A combination of falling consumer spending power, heightened business rates and rising import costs saw restaurants of all shapes and sizes impacted. Even the likes of Prescott & Conran – an upmarket restaurant group co-founded by Sir Terence Conran – and the Michelin starred Marc Restaurant Group have folded under the pressure, while the addition of coronavirus into the mix has compounded the crisis faced by every aspect of the food and drink market.

Carluccio’s appoints FRP administrators

With that being said, it is undoubtedly the mid-tier ‘casual dining’ space which has been impacted worse of all. Unable to compete for custom among the bulk of the population against budget outlets, and unable to compete with elite restaurants for money from ‘experience spenders’, chains which found themselves in-between the two spaces have been decimated during the current crunch afflicting the UK’s dining market – something which is already being exacerbated by the Covid-19 shutdown.

Italian dining

One outlet to have been teetering on the brink of collapse for several years now is Carluccio’s. The chain was founded more than 20 years ago by celebrity chef and restaurateur Antonio Carluccio, who died aged 80 in 2017. Carluccio's has faced some difficult times since, and reported a pre-tax profits tumble from £5.2 million to £982,000 that year, before calling in professional services giant KPMG to “look into options” to help the chain. While the hiring of a consulting firm in such a context rarely signifies good corporate health, the chain waved of claims that it would soon enter a Company Voluntary Arrangement (CVA).

At the time, the company stated, “there are currently no plans to restructure.” By the end of 2018, the chain had enacted plans from KPMG to do just that however. Carluccio’s ended up closing a third of its restaurants in 2018 as part of a CVA rescue plan. This has ultimately proven to be in vain though, as while the chain struggled on for a further two years, it has finally fallen into administration.

Administrators from consulting firm FRP Advisory are now "urgently looking at options" for the future of the firm. These are understood to include trying to sell all or parts of the business, as well as mothballing it while using Government support. At present, most of the company's 2,000 employees will be paid through the Government's job retention scheme, allowing staff to be paid up to 80% of their salary while these options are explored. Geoff Rowley, joint administrator and partner at FRP, cited the current coronavirus situation as having hastened the firm’s decline.

Rowley remarked, "We are operating in unprecedented times and the issues currently facing the hospitality sector following the onset of Covid-19 are well documented.

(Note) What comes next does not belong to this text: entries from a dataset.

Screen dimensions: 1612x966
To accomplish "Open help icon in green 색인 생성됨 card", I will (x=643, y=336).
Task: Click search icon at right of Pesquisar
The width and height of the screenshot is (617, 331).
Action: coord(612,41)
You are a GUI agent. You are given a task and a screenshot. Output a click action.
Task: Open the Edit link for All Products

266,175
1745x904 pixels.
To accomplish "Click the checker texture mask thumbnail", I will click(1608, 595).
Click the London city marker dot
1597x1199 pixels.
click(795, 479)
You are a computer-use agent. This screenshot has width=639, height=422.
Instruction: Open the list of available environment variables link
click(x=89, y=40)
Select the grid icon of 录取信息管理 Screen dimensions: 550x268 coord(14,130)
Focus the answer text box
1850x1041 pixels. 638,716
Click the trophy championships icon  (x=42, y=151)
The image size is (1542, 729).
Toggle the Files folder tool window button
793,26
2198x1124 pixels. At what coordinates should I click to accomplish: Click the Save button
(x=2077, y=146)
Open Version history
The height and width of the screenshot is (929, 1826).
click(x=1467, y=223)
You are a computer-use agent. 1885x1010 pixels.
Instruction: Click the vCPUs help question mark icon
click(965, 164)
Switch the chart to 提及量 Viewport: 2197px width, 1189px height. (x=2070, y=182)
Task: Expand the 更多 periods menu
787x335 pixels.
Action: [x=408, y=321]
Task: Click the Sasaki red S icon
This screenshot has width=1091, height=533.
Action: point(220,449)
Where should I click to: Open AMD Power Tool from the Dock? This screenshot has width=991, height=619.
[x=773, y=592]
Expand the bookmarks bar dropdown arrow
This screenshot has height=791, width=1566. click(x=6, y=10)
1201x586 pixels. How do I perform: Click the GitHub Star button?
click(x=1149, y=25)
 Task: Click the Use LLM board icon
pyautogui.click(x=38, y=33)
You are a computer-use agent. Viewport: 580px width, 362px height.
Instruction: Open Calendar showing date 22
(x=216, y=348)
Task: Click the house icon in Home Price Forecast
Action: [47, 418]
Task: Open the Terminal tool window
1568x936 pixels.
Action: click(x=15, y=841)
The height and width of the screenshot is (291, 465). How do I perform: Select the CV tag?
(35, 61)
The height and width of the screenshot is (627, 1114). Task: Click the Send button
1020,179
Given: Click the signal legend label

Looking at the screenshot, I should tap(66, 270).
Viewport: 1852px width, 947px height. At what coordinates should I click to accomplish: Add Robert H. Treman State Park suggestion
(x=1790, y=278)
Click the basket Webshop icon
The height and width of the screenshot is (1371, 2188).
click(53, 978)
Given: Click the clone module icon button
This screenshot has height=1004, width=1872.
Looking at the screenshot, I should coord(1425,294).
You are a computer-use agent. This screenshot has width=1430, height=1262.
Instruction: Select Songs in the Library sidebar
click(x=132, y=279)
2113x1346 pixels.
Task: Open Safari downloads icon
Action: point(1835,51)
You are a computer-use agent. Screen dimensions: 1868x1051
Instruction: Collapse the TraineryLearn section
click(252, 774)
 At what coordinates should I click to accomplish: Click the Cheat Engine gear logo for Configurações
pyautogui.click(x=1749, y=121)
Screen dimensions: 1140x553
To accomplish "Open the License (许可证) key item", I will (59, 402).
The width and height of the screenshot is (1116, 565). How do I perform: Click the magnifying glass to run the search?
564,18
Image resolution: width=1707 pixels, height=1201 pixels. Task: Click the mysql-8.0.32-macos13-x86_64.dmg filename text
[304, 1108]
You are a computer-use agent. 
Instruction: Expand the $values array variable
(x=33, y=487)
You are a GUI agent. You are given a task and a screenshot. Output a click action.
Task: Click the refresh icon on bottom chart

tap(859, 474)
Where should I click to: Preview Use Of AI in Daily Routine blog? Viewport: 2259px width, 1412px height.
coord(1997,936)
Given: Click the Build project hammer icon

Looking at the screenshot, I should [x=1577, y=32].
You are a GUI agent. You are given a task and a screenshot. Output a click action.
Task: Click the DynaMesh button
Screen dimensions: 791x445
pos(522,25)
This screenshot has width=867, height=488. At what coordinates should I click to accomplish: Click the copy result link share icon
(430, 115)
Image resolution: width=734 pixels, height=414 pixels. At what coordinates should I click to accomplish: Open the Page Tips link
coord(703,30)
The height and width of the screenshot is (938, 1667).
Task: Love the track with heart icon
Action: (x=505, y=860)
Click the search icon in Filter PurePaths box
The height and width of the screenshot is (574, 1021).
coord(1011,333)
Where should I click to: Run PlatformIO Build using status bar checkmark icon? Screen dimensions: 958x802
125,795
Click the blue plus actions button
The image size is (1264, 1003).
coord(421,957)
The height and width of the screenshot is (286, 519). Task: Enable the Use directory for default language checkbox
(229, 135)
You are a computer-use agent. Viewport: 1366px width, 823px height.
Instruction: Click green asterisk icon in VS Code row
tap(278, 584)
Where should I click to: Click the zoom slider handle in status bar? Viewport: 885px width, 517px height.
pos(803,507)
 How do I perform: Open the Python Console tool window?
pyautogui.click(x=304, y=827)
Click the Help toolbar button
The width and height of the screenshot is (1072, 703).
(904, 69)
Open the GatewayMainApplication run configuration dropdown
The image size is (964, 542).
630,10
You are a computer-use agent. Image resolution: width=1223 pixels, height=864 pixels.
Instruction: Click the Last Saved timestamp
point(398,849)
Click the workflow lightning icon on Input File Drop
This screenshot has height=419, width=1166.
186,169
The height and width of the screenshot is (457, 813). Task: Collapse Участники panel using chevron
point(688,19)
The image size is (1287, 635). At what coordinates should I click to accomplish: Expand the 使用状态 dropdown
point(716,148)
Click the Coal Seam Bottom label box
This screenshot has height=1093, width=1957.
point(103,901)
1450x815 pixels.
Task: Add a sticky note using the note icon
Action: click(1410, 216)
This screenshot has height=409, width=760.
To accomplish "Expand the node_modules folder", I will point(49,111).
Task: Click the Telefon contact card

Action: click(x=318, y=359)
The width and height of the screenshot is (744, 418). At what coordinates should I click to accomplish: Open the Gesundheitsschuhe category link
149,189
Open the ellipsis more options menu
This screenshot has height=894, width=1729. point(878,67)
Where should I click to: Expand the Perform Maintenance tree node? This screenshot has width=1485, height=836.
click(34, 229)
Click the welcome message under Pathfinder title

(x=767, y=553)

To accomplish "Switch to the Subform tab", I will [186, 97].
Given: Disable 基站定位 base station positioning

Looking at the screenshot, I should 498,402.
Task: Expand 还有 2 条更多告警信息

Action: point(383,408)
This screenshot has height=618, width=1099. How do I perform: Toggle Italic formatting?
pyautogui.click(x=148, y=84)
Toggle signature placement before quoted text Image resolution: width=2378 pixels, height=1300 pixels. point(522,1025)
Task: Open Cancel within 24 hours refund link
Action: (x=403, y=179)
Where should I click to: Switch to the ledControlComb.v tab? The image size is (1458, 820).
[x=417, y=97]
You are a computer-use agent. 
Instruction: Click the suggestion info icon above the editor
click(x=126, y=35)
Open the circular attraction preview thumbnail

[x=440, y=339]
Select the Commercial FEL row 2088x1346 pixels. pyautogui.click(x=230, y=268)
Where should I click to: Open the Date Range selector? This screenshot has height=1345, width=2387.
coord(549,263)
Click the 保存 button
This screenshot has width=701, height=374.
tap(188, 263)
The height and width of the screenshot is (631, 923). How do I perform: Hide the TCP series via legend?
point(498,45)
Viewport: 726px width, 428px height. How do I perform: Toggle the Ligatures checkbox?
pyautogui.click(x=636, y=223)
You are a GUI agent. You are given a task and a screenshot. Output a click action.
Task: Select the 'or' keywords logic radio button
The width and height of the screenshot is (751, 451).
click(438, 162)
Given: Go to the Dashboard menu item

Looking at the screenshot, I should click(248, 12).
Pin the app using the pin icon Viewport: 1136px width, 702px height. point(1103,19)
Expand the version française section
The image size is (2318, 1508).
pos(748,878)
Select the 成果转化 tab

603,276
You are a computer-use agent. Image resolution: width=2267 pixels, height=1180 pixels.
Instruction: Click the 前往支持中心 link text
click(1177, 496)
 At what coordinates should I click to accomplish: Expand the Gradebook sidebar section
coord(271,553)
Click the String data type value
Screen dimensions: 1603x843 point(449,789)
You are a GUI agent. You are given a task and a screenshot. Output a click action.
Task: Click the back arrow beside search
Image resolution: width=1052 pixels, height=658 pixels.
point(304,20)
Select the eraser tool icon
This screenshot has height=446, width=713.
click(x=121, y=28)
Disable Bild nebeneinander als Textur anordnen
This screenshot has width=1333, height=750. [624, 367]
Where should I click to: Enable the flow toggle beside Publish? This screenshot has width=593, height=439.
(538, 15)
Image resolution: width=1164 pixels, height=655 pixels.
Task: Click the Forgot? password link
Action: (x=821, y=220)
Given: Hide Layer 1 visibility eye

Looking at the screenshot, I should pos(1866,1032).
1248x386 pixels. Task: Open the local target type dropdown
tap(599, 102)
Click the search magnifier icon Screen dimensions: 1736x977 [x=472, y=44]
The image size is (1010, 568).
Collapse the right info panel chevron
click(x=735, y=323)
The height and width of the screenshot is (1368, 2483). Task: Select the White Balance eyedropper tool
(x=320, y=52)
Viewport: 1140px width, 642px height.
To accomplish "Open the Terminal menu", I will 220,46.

In the absence of being able to continue to trade Carluccio's, in the short term, we are urgently focused on the options available to preserve the future of the business and protect its employees."

John Colley, Associate Dean at Warwick Business School, seemed to disagree, however. Speaking to the BBC, Colley said that while firms in the sector were likely to follow Carluccio's into administration thanks to the pandemic, in the case of Carluccio’s it was “just the last straw."

Colley explained, "They over expanded, as did many other restaurant chains… I think the fact that Carluccio's was so quick to go into administration says that this was not due to coronavirus.”